§ **TEXT EXCERPT**:
— START —

3.1.2.3 Calorie intake

We analyzed calorific intake using the same endogenous treatment regression model with the same set of predictor equations. While there was no significant endogeneity here, ρ = −0.54, σ = 51.33, χ2(1) = 2.44, p = 0.12, we accounted for endogeneity in the subsequent analyses (see Supplementary Table S4). The regression revealed a significant main effect of choice, B = 59.40, z = 2.15, p = 0.03, and the significant target three-way interaction, B = −19.66, z = −2.46, p = 0.014, controlling for subjective hunger, B = 8.30, z = 8.25, p < 0.001, and taste of the sampled food, B = 5.07, z = 2.92, p = 0.003. No other effects were significant (ps > 0.35). We again conducted simple slopes analyses within each choice x load condition. Under high cognitive load, after having chosen a virtue, increasing dietary restraint was associated with lower calorie consumption, B = −19.13, z = −3.30, p = 0.001 (see Supplementary Figure S2). However, after having chosen a vice under cognitive load, dietary restraint did not affect calorie intake, B = −4.58, z = −1.13, p > 0.257. Under low cognitive load, dietary restraint did not influence calorific intake for either virtue or vice choice, ps > 0.52. Again, the other trait measures did not produce any meaningful results (3-way interactions, ps > 0.82). Note that we also conducted parallel analyses using OLS that does not account for endogeneity, and obtained similar results in terms of the patterns and significance levels (Supplementary Table S5).

3.1.3 Discussion

These results demonstrate that self-control can change over choice and quantity decisions, depending on individuals’ dietary restraint. Similar to Shiv and Fedorikhin (1999), in Study 1, we found a significant interactive effect of cognitive load by dietary restraint on choice of vice vs. virtue. Unrestrained eaters were far more likely to choose a vice when under cognitive load; load had no effect for restrained eaters. The behavior of individuals who have low self-control (i.e., unrestrained eaters) is well captured by the choice measure under high cognitive load. This is a conceptual replication of Shiv and Fedorikhin’s (1999) findings. Furthermore, analysis of quantity consumed tells a novel story of dynamic self-control. In the high cognitive load condition, among those who chose a virtue, decreasing dietary restraint was associated with increasing quantities consumed and higher calorific intake. In other words, when unrestrained eaters successfully enacted self-control in the choice stage by choosing the virtue, they exhibited their lack of self-control over actual consumption by increasing intake of the chosen virtue. In contrast, when participants chose a vice, quantity consumed was not dependent on their dietary restraint. Study 1 therefore provides evidence that self-control may change across choice and quantity decisions within a single consumption episode. Also, such a dynamic is clearly captured when unrestrained eaters compare to restrained eaters, but not captured when individual differences are accounted based on general trait self-control or impulsivity.

Why might this happen? From the observed patterns, we propose that choice behavior itself in the first stage could influence self-control goal accessibility, depending on dietary restraint. Specifically, for people with low levels of dietary restraint, merely choosing a virtue would decrease accessibility of the self-control goal (Shah, 2005), leading to higher quantity consumption. Such an effect would not be observed among people with high dietary restraint. To investigate this possible mechanism, in Study 2 we examined whether goal accessibility might play a role across choice and quantity decisions by measuring post-choice goal accessibility.

— END —

§ **SUPPLIED MATERIAL**:
— START —

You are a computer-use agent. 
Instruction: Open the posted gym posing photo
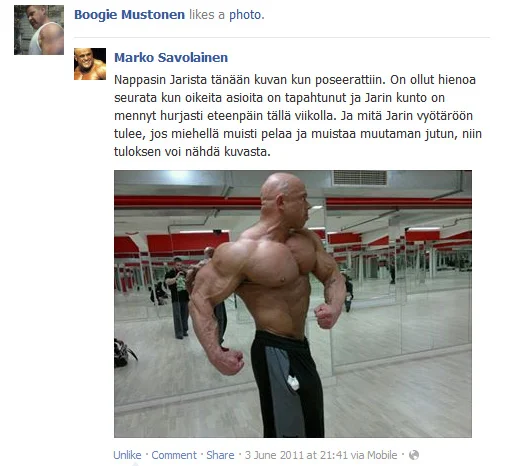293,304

— END —
— START —

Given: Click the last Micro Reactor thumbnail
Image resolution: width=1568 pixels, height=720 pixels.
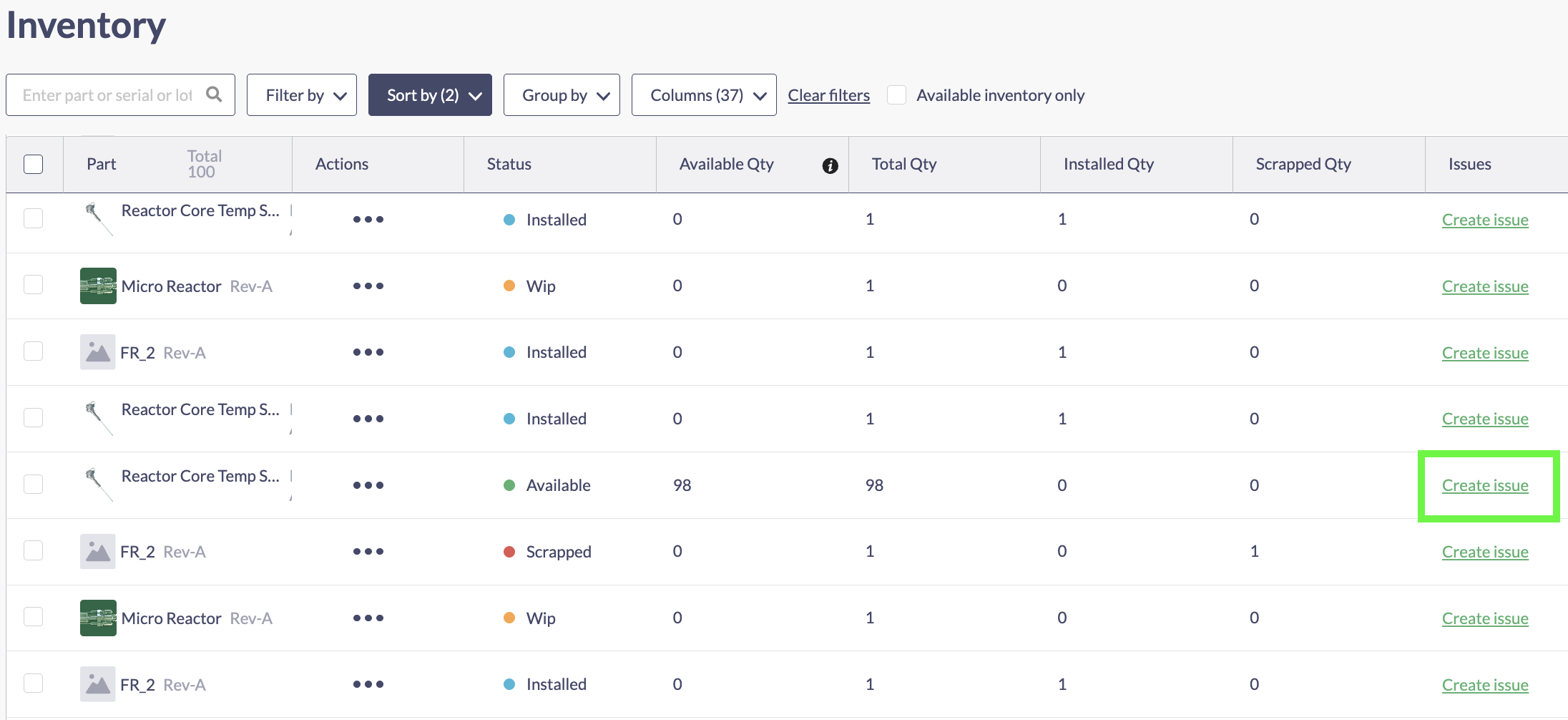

— END —

§ **REQUIRED TASKS**:
(1) Do these statements agree with the dietary restraint excerpt? Answer yes or no for each, quoting the deciding words exactly. (a) Under low cognitive load, dietary restraint made no difference to calorific intake after either a virtue or a vice choice. (b) Under cognitive load, restrained eaters became more likely to choose a vice. (c) The OLS analyses gave significance levels that differed from the endogenous treatment model.
(2) Could you resume the dietary restraint excerpt from the point where it stops?
The records are separate material, apart from the dietary restraint excerpt.

§ **EXPECTED RESPONSES**:
(1)
(a) Yes: "Under low cognitive load, dietary restraint did not influence calorific intake for either virtue or vice choice"
(b) No: "load had no effect for restrained eaters"
(c) No: "obtained similar results in terms of the patterns and significance levels"

(2)
3.2 Study 2: post-choice accessibility of the self-control goal

Prior research on goal pursuit across multiple decisions has shown that sufficient progress on a self-control goal due to a prior decision or behavior can lower the activation of the self-control goal, and increase the activation of a conflicting goal (Fishbach and Dhar, 2005; Shah, 2005; Laran and Janiszewski, 2009). For example, when a past instance of restraint is salient, people low in self-control (e.g., impulsive consumers) tend to indulge themselves, and this is due to lowered accessibility of the self-control goal (Mukhopadhyay et al., 2008). Applying this goal accessibility account to the current instance, the act of choosing a virtue in the choice stage might decrease the accessibility of the self-control goal for unrestrained eaters, presumably due to their weak interest in controlling food decisions—thereby causing them to eat greater quantities in the consumption stage. In contrast, the same virtue choice should not have this effect for restrained eaters, but rather they can sustain their self-control in the post-choice consumption stage after making a virtuous choice because they by definition are motivated to regulate food consumption and have a chronically high goal of self-control in this domain. Hence, we predict that after choosing a virtue, more unrestrained eaters should respond more slowly to self-control related words in a lexical decision task.

3.2.1 Method

3.2.1.1 Participants and design

Undergraduate students (N = 356, 54.8% female; Mage = 20.02) participated in exchange for course credit. As in Study 1, participants freely chose between a vice (M&M’s) and a virtue (almonds), and their dietary restraint (α = 0.77) was measured.

It is worth noting that in Study 1 we observed our focal effects under high cognitive load, but in this study, we did not limit processing resources. This is because activation of self-control goals (as opposed to behaviors) is not affected by availability of cognitive resources. Prior research found no difference in accessibility of goals that are relevant to self-control between high and low cognitive load conditions (Fishbach et al., 2003). Hence, to avoid further complicating the already complex procedure, we did not constrain processing resources in this Study.

3.2.1.2 Procedure

This study was presented as a study on visual processing and taste perception. Participants were run in groups of up to nine at a time. All participants were seated at individual workstations, and first chose a food and then performed a lexical decision task. The procedure for the food choice was similar to Study 1, but with some important differences. Each participant was presented with almonds and M&M’s, side by side in separate transparent plastic cups (see Supplementary Figure S3). The cups were sealed with a transparent lid to prevent participants from taking and tasting any. After everyone had indicated their choice, the sealed bowl containing the chosen option was placed right below the computer screen, directly in front of the participants, who were asked to proceed to the lexical decision task (see Supplementary Figure S4 for the setting for this task).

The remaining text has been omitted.